Faith is the substance of things hoped for, the evidence of things not seen.
This is what we shared, my Mum and I. Not only the mutual middle name, passed down from mother to daughter, but the ability to believe that all things are possible. A faith in the basic goodness of human life. A faith in the knowledge that doing the right thing is always better than doing the easy thing. And through the lessons that she taught me, I have gained a most important skill: faith in myself.
If a person’s worth is measured in those who she loves then surely it takes only a quick glance at her beloved grandchildren to see the sum of Angela’s parts. I remember the day Tristan Alexander was born, how she paced up and down the hospital halls in anticipation of meeting him, and how every time she ever looked at him you could see the joy she felt the first time they met. She adored little Zoe and always inundated me with stories of Tristan and Zoe’s many adventures, accomplishments and loving Nana tidbits about her time spent with them. I know how proud she was of them and I wish for them always to remember the feeling of her loving protective arms around them.
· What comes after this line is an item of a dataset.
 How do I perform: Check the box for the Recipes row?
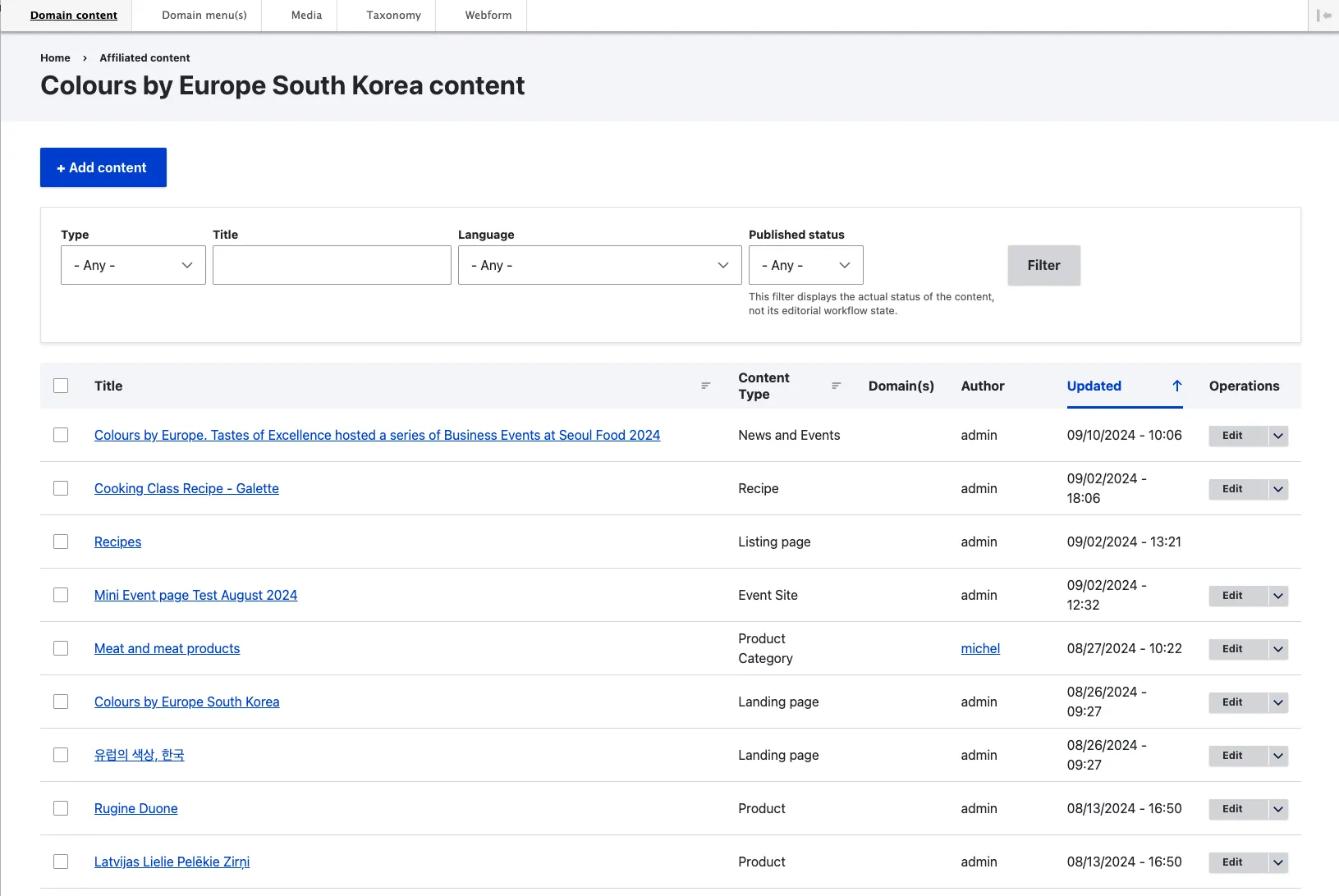coord(61,542)
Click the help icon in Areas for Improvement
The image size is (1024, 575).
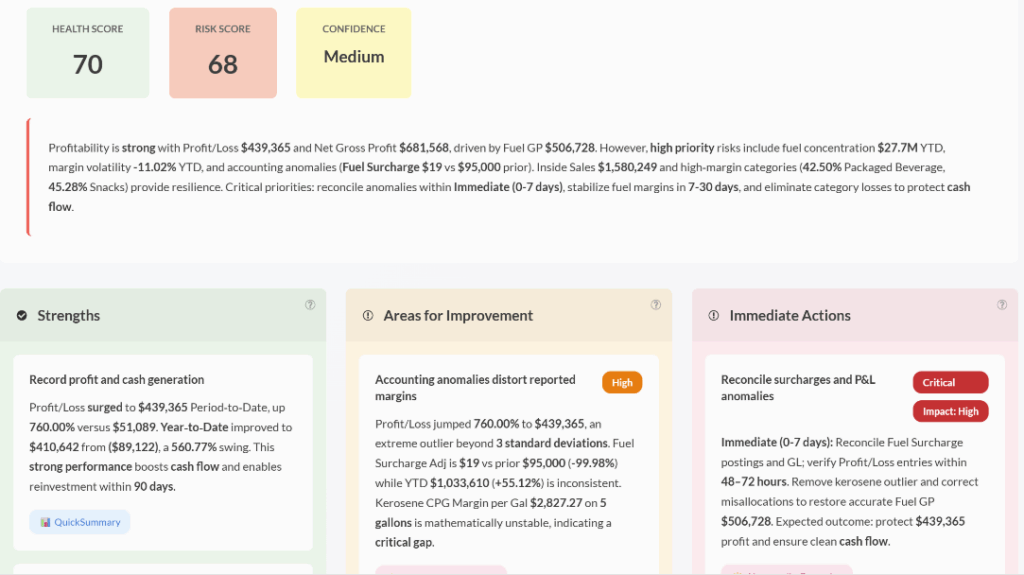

Although sharing her beloved baby boys, Shayne and Simon, wasn’t easy to reconcile, I know how pleased she was and how much she loved their wives Cynthia and Andrea. It is a joy for a parent to see their child love and be loved in return.
Life is an interesting thing. We live, as a people, to be with each other, to support, to love and cherish in times of joy and times of hardship. If Angela was here with us today she would be angry that we all came out and had “all this fuss”, but I know that she would have a twinkle in her eye, trying to work out how to make a joke or play a trick to liven up the room, and would also be happy that she brought us all together, to love and support one another, to share stories and songs and to remember.
My Mum hated saying goodbye. She always said it was too final, and I agree.
Until we meet again Friend, Nana, Mum, Angela Faith Jones. Until we meet again.